Stockstill emerging as thought leader.

If you've ever had the privilege to hear Bobby Bowden speak, particularly a sermon that he's been known to deliver at churches across the south over the year's you may have heard his testament of faith.

It starts off a little something like this. Bowden recalls a time when a preacher directed his attention to the pew where he, his wife and his six kids were sitting. The question is whether or not he would be willing to walk across a 40-foot beam there in the church for $20. Being agreeable to that, the question then turns to whether he would do the same thing for $20 if the beam was across the Twin Towers at 110 stories high. "No way," says Bowden. But then it's put to him if he would do it to save one of his kids. To that Bowden responds, "Which one?"

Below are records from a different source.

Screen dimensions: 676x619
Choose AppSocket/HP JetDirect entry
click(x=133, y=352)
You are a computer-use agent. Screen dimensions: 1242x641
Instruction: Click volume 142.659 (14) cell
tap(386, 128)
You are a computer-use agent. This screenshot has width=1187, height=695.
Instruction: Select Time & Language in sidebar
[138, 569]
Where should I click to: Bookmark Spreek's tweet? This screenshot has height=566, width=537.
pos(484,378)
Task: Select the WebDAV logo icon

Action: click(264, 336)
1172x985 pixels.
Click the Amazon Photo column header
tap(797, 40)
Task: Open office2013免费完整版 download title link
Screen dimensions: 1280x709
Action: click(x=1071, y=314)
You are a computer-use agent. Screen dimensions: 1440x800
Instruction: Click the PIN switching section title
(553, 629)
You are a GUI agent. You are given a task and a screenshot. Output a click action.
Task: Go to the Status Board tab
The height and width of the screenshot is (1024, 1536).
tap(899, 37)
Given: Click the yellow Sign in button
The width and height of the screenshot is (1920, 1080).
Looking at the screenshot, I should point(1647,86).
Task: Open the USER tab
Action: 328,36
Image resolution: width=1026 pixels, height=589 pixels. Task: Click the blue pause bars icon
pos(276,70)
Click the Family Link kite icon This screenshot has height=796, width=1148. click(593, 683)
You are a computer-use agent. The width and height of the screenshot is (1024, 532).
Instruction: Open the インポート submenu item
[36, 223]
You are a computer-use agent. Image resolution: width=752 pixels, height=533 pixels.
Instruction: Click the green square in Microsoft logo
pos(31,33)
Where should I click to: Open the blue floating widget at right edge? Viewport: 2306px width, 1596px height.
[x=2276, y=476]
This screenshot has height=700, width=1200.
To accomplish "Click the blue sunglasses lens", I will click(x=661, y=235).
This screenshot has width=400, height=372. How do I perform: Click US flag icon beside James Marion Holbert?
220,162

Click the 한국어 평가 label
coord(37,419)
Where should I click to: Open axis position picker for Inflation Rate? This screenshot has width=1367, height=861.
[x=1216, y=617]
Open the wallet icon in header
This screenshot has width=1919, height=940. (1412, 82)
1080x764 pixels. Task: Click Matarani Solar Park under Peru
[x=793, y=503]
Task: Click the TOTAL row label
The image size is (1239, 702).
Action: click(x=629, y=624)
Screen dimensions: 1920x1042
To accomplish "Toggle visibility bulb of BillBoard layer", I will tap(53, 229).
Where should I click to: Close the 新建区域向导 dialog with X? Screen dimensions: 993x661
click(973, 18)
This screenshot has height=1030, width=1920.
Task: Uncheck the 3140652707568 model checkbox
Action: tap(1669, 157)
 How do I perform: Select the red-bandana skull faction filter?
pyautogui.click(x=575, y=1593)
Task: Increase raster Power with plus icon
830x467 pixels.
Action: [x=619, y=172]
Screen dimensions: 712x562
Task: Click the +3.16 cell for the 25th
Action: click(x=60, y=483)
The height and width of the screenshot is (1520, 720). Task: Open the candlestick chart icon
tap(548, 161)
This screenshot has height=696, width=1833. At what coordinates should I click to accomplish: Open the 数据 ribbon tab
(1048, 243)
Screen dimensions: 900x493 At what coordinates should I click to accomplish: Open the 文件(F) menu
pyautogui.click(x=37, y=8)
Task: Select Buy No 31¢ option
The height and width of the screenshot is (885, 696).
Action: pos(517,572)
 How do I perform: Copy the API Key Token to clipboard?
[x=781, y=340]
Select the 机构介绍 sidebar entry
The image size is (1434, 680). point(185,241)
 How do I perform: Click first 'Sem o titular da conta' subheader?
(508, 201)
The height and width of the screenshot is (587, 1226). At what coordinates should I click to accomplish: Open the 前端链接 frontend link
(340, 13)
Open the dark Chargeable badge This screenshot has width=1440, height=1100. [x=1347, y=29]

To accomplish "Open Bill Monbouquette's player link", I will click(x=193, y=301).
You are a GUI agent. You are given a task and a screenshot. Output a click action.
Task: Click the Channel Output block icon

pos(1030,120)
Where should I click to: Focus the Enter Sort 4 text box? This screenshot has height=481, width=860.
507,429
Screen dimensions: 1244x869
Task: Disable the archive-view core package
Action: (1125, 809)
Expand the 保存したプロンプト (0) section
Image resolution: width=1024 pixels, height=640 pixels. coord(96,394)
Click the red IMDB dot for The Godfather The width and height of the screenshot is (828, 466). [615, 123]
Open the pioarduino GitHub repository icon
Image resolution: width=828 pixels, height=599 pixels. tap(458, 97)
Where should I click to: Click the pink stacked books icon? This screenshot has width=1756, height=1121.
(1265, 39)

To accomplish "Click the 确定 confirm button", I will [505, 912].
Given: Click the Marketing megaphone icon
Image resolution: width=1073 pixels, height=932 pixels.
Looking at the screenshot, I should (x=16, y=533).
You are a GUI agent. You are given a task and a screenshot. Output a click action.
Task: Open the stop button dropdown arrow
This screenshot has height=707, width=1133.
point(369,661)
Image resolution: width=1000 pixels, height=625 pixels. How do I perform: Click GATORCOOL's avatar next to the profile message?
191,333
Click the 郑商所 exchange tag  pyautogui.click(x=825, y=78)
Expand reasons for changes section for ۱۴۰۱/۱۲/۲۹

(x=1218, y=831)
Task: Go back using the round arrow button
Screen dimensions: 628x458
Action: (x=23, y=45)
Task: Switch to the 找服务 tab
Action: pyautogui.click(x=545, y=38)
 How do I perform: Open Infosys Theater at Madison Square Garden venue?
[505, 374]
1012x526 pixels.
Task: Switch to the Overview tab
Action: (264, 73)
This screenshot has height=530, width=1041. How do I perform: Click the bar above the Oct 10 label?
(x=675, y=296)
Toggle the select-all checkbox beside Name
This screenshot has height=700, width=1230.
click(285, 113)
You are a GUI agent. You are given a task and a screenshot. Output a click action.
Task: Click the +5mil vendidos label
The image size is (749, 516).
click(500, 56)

Bowden's legacy beyond his wins and losses is one as a key opinion and thought leader in life's lessons. He was and still is a sought after speaker for his southern charm and wit in telling his own life story. But he was also a monumental figure as an opinion leader in college football on everything from recruiting to the concept of "pay for play."

And his perspectives on college football are clearly still relative after being tracked down and questioned – on rumors that Florida State might be headed to the SEC – by reporters at a function in Dothan, Ala., last weekend.

So, it is interesting and perhaps not surprising that Middle Tennessee's head football coach Rick Stockstill, a disciple of Bowden who also was an understudy to the likes of names like Holtz and Spurrier, is beginning to emerge as a key opinion leader among his peers.

Stockstill, who has routinely professed Bowden as his mentor and most influential figure, has been doing a little more than recruiting and fine-tuning his playbooks over the summer.

First, came Stockstill's perspective on the postseason debate. During the Sun Belt Conference's media tour, Stockstill said he favored the bowl system as a "traditionalist."

Not long after, Stockstill weighed in on the "pay-for-play" debate with his own ideology with respect to providing additional financial incentives to athletes based on academic performance and staying clear of off-field troubles.

Stockstill's comments were carried nationally by USA Today. It's an issue that Bowden, ironically, addressed as far back as 1994 in comments to the Atlanta Journal Constitution when he offered his opinion on the need to identify ways to better provide financial assistance to athletes.

Stockstill is also one of 59 coaches that votes in the USA Today Coaches poll.

As Stockstill's stock continues to climb (pun intended), he's going to be sought out as an emerging thought leader in college football much like Bowden was at FSU. About the only thing missing from Stockstill's repertoire at this point is the "dadgum" perfected by Bowden.